Figure 3 : Flux de CO2 entrant et sortant de l’océan au-dessus du récif plat. Les nombres positifs indiquent que le CO2 s’écoulait de l’océan et les nombres négatifs indiquent que l’océan absorbait du CO2.

Les lagunes du récif semblaient cependant absorber du CO2 (figure 4). C’est probablement parce qu’il y avait plus de photosynthèse par les algues vivant dans les boues du lagon, et moins de CO2 libéré par la construction de coraux que dans le plat récifal. L’impact total du récif sur le changement climatique dépend donc de l’équilibre entre les deux types d’environnement. Le CO2 a été absorbé par les lagunes plus rapidement qu’il n’a été libéré par les plates-formes récifales, mais les plates-formes sont deux fois plus grandes que les lagunes de ce récif. Au final, ils s’équilibrent : le récif semble libérer autant de CO2 qu’il en absorbe. Les « forêts tropicales de la mer » sont d’une beauté stupéfiante et offrent une vaste gamme d’avantages aux pêches et aux écosystèmes océaniques, mais l’absorption de CO2 pourrait ne pas en faire partie.

 Figure 4: Flux de CO2 entrant et sortant des deux lagunes récifales. Le flux était généralement négatif, ce qui indique que les lagunes absorbaient plus de CO2 qu'elles n'en libéraient.
Figure 4 : Flux de CO2 entrant et sortant des deux lagunes récifales. Le flux était généralement négatif, ce qui indique que les lagunes absorbaient plus de CO2 qu’elles n’en libéraient.
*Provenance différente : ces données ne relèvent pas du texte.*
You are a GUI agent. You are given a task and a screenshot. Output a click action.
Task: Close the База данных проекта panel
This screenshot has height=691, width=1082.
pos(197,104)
J’ai récemment terminé un doctorat en sciences de la mer à l’Université de Caroline du Sud et je suis maintenant postdoctorant à l’Université Memorial de Terre-Neuve. Je recherche les effets du changement climatique sur la matière organique du sol dans les forêts boréales et les tourbières. Je passe mon temps libre à cueillir des baies et à explorer « The Rock » (Terre-Neuve).

Leave a Reply

Laisser un commentaire

Votre adresse e-mail ne sera pas publiée.